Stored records
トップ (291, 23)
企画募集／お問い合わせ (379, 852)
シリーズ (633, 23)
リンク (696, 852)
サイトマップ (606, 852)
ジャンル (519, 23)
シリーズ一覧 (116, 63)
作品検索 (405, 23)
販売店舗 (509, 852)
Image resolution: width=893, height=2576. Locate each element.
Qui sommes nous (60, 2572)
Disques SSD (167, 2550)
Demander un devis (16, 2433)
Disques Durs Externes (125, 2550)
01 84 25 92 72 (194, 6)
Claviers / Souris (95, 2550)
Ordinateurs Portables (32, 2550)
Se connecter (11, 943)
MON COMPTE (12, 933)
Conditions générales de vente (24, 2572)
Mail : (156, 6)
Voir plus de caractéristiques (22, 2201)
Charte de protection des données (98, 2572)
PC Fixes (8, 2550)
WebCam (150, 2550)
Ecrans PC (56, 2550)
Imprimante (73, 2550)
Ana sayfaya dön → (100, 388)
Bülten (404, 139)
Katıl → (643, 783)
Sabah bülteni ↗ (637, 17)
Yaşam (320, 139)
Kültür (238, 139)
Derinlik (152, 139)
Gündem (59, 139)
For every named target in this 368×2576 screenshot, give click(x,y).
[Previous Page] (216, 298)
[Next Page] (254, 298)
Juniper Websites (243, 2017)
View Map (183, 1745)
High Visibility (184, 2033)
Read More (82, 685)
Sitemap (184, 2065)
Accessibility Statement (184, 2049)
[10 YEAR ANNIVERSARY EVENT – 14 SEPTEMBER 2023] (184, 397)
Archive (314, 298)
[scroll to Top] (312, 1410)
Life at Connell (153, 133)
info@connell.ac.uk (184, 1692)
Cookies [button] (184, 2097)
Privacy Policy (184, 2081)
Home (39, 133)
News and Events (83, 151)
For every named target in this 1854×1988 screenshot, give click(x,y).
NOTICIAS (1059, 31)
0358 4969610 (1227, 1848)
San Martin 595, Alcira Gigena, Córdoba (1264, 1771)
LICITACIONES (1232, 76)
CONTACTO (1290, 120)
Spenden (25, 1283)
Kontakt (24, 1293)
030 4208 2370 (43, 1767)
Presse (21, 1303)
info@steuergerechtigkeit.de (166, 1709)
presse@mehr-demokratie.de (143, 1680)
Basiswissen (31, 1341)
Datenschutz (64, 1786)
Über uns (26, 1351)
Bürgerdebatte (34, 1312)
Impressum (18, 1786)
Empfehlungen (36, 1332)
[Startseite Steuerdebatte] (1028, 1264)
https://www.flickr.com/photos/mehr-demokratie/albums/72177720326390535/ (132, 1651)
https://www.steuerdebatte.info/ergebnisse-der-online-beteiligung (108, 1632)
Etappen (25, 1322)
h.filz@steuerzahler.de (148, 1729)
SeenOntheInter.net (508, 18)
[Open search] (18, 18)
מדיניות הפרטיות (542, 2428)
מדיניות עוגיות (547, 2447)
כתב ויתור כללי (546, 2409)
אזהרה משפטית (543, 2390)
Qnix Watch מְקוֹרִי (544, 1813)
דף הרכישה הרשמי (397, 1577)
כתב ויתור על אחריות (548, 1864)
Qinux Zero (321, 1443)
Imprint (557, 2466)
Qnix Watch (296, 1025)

** Problem **
Retype, exactly and in full, the lines above from the one containing "Sabah bülteni ↗ (637, 17)" through the one containing "presse@mehr-demokratie.de (143, 1680)".

** Answer box **
Sabah bülteni ↗ (637, 17)
Yaşam (320, 139)
Kültür (238, 139)
Derinlik (152, 139)
Gündem (59, 139)
For every named target in this 368×2576 screenshot, give click(x,y).
[Previous Page] (216, 298)
[Next Page] (254, 298)
Juniper Websites (243, 2017)
View Map (183, 1745)
High Visibility (184, 2033)
Read More (82, 685)
Sitemap (184, 2065)
Accessibility Statement (184, 2049)
[10 YEAR ANNIVERSARY EVENT – 14 SEPTEMBER 2023] (184, 397)
Archive (314, 298)
[scroll to Top] (312, 1410)
Life at Connell (153, 133)
info@connell.ac.uk (184, 1692)
Cookies [button] (184, 2097)
Privacy Policy (184, 2081)
Home (39, 133)
News and Events (83, 151)
For every named target in this 1854×1988 screenshot, give click(x,y).
NOTICIAS (1059, 31)
0358 4969610 (1227, 1848)
San Martin 595, Alcira Gigena, Córdoba (1264, 1771)
LICITACIONES (1232, 76)
CONTACTO (1290, 120)
Spenden (25, 1283)
Kontakt (24, 1293)
030 4208 2370 (43, 1767)
Presse (21, 1303)
info@steuergerechtigkeit.de (166, 1709)
presse@mehr-demokratie.de (143, 1680)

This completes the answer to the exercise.